Fashion Designer Todd Snyder Is Behind These Perfectly Rustic Maine Bungalows

Todd Snyder just just cannot give up Maine. The Iowa-born designer guiding the eponymous New York City–based menswear label started browsing the Pine State back again in the summer season of 2019, though undertaking exploration for his debut collaboration with L.L. Bean. These very first trips resulted in a a lot-celebrated Slide 2020 runway fantasia of orange-sole duck boots, emerald-hued corduroy suiting, camo-lined puffer vests, and other iterations of New England outside equipment absent extremely large design and style.

That collection, in turn, led to his immersive layout for a Todd Snyder x L.L. Bean two-bedroom treetop lodge at Concealed Pond, a luxe Kennebunkport, Maine, vacation resort set amid 60 acres of birch-dotted forest. Due to the fact then, Snyder has retained coming again to Maine for more, creating quite a few further collections with L.L. Bean and, most not long ago, debuting new interiors for 20 just one-bedroom bungalows at Hidden Pond.

“I fell in enjoy with Maine when I started off coming up here,” Snyder says, “and I’ve uncovered so much much more about it considering the fact that then.”

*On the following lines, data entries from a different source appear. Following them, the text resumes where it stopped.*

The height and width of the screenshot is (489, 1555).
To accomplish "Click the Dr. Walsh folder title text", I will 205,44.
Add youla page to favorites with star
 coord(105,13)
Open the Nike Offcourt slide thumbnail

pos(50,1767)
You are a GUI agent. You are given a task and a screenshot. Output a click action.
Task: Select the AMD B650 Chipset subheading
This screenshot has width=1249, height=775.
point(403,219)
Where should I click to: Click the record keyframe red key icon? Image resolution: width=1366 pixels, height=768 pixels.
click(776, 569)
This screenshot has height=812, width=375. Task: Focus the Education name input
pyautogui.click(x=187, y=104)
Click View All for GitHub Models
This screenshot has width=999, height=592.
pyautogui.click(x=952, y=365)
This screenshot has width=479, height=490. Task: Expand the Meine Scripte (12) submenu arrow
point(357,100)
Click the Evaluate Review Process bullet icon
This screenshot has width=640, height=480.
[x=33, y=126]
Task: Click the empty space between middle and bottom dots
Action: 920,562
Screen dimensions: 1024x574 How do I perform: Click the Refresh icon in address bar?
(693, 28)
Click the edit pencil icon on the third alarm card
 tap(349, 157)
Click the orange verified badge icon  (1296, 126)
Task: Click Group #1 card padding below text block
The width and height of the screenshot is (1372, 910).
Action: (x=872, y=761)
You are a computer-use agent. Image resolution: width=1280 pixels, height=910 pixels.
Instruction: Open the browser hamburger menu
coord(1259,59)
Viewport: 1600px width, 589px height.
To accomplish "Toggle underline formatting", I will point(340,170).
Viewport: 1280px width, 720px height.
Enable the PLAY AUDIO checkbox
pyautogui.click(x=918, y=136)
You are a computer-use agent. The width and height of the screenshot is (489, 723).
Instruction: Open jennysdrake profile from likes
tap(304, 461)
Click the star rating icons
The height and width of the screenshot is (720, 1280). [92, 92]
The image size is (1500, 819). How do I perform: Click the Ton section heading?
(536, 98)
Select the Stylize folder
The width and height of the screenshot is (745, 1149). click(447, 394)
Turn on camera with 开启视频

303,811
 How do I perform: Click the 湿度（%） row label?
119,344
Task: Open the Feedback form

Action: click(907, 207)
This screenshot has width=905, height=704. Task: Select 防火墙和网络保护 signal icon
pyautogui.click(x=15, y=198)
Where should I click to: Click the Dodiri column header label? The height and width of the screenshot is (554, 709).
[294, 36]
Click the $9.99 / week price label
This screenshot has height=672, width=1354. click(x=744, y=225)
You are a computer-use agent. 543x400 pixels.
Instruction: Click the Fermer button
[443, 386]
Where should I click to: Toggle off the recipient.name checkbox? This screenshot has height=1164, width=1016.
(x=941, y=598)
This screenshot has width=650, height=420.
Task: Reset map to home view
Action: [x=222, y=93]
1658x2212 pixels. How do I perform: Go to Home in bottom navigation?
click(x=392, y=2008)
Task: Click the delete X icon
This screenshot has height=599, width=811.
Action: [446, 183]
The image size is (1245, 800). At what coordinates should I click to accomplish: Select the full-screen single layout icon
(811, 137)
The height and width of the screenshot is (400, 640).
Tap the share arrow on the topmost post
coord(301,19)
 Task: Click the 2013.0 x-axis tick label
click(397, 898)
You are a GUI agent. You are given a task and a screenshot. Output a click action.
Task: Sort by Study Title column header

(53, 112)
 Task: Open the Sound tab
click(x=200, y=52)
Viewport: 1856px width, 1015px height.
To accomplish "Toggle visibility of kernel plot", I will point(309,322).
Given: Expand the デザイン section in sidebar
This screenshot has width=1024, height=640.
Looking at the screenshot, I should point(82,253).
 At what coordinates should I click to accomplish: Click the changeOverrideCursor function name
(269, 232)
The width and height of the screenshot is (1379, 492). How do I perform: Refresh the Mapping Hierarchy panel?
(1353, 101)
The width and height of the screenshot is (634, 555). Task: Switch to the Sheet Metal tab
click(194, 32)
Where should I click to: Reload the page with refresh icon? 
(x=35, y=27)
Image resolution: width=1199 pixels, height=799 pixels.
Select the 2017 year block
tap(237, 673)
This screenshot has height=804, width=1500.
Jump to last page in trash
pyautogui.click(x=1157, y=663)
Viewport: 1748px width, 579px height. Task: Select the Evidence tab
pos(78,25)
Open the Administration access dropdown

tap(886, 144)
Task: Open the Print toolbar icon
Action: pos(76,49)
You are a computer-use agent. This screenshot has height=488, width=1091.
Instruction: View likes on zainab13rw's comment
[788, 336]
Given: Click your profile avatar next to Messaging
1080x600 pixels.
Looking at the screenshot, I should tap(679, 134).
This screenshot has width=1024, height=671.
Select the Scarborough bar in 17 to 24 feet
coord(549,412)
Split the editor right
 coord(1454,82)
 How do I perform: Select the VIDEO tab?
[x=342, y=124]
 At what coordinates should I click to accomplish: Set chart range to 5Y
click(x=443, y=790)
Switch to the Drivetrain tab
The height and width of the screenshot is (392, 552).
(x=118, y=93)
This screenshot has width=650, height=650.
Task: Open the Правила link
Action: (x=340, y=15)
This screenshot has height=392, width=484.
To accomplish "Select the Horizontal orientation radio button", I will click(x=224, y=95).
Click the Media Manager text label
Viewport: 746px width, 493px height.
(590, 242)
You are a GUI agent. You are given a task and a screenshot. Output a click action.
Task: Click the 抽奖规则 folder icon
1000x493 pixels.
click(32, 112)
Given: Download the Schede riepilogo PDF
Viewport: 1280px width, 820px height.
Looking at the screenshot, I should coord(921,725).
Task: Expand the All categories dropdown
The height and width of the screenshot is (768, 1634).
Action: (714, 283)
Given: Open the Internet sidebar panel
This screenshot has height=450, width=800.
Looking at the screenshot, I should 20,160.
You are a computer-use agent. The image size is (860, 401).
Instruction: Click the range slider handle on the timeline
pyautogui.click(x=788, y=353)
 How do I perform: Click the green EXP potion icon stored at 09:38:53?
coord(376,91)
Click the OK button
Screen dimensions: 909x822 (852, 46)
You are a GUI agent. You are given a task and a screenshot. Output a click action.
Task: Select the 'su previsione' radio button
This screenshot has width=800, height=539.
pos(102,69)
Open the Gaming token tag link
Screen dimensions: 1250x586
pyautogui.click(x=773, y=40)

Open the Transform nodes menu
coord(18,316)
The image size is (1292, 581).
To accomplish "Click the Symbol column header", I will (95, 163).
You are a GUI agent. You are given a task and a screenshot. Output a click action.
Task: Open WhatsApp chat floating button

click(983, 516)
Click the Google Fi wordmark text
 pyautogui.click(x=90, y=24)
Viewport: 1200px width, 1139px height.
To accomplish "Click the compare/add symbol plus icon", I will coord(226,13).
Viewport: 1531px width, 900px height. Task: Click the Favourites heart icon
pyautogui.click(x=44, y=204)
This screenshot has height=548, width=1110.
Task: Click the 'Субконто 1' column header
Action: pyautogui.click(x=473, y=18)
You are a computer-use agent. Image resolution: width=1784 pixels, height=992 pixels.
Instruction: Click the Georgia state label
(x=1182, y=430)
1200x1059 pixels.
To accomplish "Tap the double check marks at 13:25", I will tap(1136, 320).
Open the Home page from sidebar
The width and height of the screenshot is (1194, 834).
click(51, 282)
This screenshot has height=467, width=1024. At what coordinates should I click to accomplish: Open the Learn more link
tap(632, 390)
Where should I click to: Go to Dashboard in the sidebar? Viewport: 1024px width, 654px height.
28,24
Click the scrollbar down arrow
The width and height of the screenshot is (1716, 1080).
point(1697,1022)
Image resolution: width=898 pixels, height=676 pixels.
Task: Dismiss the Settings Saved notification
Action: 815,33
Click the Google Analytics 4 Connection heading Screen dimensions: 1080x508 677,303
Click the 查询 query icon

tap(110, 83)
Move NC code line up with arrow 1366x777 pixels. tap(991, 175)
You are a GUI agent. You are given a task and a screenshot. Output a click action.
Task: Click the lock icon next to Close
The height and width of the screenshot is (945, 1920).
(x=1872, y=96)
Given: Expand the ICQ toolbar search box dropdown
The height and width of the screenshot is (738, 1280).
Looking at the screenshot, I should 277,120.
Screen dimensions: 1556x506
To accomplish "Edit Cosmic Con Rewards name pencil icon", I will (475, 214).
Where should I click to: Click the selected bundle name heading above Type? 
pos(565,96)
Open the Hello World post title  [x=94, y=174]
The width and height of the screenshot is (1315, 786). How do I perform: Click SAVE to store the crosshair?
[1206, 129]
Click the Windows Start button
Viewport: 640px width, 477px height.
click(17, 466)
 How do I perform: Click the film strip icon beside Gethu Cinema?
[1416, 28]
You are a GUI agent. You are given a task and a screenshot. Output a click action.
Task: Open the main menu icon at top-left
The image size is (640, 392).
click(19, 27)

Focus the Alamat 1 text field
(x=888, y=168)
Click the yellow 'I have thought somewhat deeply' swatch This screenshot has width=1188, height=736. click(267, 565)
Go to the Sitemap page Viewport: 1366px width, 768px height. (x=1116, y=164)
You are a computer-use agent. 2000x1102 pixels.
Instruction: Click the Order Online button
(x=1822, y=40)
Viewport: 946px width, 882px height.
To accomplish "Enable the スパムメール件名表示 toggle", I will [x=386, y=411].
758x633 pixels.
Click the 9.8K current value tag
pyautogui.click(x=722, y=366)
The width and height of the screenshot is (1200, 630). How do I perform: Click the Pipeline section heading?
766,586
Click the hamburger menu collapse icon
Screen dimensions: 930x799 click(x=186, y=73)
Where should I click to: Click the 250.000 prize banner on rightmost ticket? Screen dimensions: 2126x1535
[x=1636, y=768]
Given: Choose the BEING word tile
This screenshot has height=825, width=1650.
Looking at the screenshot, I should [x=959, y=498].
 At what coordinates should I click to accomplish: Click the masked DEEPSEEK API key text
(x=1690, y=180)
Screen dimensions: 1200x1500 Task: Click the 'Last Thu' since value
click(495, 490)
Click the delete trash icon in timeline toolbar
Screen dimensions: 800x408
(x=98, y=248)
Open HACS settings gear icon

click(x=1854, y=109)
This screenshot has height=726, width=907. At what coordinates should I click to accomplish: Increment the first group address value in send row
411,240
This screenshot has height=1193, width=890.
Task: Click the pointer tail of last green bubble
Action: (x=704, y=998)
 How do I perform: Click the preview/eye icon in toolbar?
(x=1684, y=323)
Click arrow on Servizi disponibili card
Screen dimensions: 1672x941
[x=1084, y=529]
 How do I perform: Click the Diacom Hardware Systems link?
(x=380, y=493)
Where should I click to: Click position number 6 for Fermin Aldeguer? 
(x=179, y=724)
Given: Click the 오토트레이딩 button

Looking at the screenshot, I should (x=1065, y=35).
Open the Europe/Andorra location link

The country suites make use of earth tones and styles often related with outdoor athletics, like plaid and camouflage.

This time about, tasked with planning the 650-sq.-foot bungalows at Hidden Pond, Snyder observed it as an “opportunity to genuinely just take a deep dive into Maine aesthetics,” he suggests. “What’s so interesting and extraordinary to me about this area is that it’s so numerous, spot by spot. You travel 50 % an hour, and it’s absolutely different.”

To celebrate this variety, Snyder—who labored with Concealed Pond’s in-residence structure workforce, Krista Stokes and Mark Cotto—created a trio of seems, every one particular tied to a diverse component of the landscape that has so completely captivated him: the rocky shoreline, the soaring mountains, and the forested countryside.

For the coastal bungalows, he spun a mild and brilliant, neat and breezy tale, with neutral sand and very low-distinction blue hues, whitewashed woods, pale sisal rugs, and an oyster shell-pattern wallpaper centered on a decoupage design and style by his pal John Derian. He took specific inspiration from central Maine’s Mt. Katahdin when devising the mountain bungalows, taking part in with cognac-hued leathers, darkish blue velvet, and a William Morris acanthus leaf print on the partitions to channel a luxed-up log cabin appear.